NASA originally proposed a 499 kg. (1,100 lb.) shock-mounted rigid structure upon which the astronauts’ seats would be mounted, but decided the system would be too heavy for dry landings. MIT student Sydney Do, however, came up with a smaller, lighter alternative: a reusable, 317.5 kg. (700 lb.) air bag system that could inflate during launch and landing, deflate for storage purposes, and partially inflate to provide seating while the vehicle is in space. His system is also purely mechanical, so it wouldn’t be subject to the whims of buggy or misinformed computers.

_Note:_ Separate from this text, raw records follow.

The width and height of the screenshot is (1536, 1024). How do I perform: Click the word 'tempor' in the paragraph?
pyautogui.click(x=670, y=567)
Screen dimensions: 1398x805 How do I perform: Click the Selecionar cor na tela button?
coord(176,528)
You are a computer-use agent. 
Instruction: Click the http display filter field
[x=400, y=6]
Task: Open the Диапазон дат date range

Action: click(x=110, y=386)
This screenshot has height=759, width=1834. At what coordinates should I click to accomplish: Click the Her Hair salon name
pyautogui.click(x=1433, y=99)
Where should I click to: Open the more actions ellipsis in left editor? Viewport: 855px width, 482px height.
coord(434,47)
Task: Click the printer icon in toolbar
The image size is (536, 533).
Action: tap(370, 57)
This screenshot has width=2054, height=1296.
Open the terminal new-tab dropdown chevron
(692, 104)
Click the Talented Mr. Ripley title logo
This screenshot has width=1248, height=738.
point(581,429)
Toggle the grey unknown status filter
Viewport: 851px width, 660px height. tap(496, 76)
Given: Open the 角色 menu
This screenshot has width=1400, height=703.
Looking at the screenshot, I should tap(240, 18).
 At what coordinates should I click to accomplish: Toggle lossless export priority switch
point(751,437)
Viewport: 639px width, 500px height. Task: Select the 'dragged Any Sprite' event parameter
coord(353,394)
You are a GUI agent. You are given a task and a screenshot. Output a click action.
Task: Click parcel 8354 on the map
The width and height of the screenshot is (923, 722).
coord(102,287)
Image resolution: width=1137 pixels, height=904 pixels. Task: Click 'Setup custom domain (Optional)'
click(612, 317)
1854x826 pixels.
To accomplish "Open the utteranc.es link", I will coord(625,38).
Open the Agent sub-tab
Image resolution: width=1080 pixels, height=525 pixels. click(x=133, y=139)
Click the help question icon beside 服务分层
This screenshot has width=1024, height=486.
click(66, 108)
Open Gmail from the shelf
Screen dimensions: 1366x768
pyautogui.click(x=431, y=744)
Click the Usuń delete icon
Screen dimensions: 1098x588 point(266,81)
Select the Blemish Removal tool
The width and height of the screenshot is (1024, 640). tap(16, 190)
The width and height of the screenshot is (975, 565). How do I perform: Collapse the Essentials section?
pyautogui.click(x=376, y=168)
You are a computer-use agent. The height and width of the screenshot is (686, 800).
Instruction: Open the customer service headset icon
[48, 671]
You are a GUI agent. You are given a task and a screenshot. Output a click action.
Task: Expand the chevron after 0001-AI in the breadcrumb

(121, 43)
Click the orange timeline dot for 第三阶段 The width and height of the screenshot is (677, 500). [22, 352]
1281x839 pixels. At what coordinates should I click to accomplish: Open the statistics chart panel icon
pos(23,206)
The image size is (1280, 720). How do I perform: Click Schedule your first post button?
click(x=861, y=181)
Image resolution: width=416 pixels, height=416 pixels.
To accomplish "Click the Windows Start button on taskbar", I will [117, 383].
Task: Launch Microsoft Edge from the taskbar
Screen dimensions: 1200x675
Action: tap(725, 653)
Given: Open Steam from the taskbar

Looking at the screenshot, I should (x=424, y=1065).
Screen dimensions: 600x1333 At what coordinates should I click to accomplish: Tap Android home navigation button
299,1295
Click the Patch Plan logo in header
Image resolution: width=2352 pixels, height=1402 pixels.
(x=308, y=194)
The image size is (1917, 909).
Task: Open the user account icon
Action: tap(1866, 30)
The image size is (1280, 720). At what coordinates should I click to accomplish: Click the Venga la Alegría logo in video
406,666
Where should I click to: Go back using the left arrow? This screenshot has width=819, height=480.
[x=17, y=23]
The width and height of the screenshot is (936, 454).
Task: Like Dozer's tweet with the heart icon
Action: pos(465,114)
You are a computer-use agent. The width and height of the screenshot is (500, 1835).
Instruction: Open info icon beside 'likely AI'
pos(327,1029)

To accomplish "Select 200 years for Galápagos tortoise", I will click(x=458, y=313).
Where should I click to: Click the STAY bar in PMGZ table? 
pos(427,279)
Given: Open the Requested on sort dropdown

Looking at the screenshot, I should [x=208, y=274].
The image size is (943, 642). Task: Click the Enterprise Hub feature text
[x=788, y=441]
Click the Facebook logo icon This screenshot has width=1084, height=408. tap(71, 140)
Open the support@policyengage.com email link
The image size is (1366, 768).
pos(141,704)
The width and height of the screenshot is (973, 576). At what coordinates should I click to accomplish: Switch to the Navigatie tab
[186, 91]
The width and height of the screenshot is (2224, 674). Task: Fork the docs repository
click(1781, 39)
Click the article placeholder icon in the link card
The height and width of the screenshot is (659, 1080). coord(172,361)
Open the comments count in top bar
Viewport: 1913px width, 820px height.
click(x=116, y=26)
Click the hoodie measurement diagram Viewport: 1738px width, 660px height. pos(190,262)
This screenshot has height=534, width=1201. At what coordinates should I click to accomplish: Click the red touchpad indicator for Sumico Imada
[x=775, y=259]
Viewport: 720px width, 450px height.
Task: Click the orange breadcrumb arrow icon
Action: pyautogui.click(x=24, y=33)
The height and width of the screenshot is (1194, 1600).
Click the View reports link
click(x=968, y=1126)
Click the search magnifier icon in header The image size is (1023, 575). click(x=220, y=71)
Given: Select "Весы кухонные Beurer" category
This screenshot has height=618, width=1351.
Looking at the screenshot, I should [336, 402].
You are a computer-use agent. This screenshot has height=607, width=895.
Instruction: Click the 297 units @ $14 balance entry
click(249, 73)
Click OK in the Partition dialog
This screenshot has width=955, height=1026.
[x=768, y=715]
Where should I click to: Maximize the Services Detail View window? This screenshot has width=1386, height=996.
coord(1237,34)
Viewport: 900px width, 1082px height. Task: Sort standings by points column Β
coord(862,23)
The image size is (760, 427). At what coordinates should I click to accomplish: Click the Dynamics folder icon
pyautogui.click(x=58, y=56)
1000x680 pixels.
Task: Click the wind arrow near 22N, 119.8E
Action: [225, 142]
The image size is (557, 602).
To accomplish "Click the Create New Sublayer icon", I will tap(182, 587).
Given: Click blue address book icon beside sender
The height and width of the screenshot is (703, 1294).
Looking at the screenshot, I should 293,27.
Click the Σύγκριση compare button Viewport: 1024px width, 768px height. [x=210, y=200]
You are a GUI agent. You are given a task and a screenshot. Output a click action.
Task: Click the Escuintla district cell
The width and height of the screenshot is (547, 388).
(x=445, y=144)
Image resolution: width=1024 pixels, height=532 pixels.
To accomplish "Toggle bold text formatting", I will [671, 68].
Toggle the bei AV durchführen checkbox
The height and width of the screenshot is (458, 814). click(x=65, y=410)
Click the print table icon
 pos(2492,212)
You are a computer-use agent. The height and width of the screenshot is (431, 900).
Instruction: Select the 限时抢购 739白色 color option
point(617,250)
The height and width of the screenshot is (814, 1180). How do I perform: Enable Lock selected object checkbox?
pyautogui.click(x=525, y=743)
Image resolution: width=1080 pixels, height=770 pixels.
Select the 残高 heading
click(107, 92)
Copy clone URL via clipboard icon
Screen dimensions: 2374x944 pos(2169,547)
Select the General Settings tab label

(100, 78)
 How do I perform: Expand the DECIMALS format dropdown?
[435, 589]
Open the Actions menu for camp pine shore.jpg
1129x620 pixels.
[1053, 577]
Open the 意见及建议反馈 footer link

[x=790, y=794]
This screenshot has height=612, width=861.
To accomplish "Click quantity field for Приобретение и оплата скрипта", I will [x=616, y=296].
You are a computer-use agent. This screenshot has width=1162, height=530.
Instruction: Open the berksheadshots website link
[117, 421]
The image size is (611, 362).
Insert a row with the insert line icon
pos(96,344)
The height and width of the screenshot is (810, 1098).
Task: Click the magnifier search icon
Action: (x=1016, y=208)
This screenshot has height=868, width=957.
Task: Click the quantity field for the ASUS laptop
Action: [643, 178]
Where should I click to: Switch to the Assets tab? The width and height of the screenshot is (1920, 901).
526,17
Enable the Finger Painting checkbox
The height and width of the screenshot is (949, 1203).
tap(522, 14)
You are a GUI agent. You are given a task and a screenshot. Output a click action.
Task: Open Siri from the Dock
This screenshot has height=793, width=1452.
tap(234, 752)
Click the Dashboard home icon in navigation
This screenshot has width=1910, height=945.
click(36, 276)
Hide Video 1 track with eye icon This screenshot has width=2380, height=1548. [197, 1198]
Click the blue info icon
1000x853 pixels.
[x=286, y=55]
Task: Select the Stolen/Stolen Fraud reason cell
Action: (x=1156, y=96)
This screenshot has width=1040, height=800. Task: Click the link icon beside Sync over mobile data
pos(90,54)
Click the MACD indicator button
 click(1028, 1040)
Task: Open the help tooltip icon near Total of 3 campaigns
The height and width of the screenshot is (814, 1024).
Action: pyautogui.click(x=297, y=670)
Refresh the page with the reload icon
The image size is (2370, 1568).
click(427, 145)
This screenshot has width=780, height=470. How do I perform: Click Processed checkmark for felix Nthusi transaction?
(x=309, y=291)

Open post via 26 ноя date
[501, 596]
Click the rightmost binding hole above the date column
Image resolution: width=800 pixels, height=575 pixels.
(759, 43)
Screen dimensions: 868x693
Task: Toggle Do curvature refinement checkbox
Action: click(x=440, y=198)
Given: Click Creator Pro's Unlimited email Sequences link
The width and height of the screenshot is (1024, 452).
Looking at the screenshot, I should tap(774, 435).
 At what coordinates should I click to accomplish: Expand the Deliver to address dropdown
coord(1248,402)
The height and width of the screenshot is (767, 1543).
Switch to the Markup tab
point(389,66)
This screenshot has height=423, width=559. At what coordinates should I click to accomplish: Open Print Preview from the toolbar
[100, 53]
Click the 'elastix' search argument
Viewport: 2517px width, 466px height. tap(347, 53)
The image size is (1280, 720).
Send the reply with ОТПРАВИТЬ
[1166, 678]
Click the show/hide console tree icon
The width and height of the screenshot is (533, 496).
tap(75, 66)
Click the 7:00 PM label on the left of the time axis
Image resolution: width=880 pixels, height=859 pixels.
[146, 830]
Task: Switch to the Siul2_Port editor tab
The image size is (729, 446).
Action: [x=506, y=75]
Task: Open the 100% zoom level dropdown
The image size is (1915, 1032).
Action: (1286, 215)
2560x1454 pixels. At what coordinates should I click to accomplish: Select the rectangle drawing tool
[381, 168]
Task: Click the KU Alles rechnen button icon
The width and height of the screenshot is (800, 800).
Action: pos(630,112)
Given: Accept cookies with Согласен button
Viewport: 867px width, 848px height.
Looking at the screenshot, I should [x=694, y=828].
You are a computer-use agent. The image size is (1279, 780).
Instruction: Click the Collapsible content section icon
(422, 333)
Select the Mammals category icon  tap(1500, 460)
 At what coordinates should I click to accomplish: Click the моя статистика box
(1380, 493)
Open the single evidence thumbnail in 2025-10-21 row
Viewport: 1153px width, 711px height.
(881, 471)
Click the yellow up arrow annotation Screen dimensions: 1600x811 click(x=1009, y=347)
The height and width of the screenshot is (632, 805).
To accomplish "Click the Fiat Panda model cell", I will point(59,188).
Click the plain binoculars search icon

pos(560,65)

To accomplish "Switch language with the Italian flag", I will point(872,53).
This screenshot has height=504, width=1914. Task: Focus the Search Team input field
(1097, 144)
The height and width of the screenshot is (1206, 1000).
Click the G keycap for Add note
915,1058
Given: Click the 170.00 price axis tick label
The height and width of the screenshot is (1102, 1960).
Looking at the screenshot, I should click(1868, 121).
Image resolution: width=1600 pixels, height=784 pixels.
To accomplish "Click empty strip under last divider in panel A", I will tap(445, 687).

The origins of the system date back to 2008, when NASA astronaut Charlie Camarda helped students from MIT and Penn State explore how the physics of seeds could be applied to engineering principles. In the case of Do’s air bag system, each astronaut is surrounded in an individual “cushion of air,” just as protective fluid surrounds the embryo in a seed.

Unlike car air bags, which inflate upon impact, Orion’s air bags would already be inflated when the spacecraft hit the ground. The challenge with which Do and his colleagues were presented was one of figuring out the rate at which the gas should be able to vent from the bags. If it vented too fast, or if there wasn’t enough in there in the first place, the force of the landing would send the astronauts and their seats right through the bags and allow them to impact with the ground. If the gas couldn’t be displaced quickly enough, however, the downward kinetic force of the astronaut would compress the gas molecules within the bag, turning it into a spring that could actually rebound them up into Orion’s ceiling.

In order to avoid either of these scenarios, Do and his MIT team designed release valves that open at low pressure. These would allow the gas to keep the seat from hitting the ground on the initial impact, but would also have vented the gas as soon as Orion’s floor came to rest.

Utilizing computer models, Do now has a working prototype of his system, which consists of a seat equipped with four air bags, each one of which features two release valves about 15 cm. (6 in.) wide. He constructed the bags from vectran, a high-strength material that was used to cushion the landings of several of the Mars rovers. His prototype has been successfully put through dozens of dummy-equipped drop tests, from heights of up to three meters (ten feet). He is presently reviewing the test data, before presenting his final design to NASA this fall.

Orion was originally supposed to transport humans to the moon as part of NASA’s Constellation program, but that program was scrapped this February. Even if the spacecraft never even makes it as far as the space station, Do hopes that his system can be used in similar capsule-type space vehicles.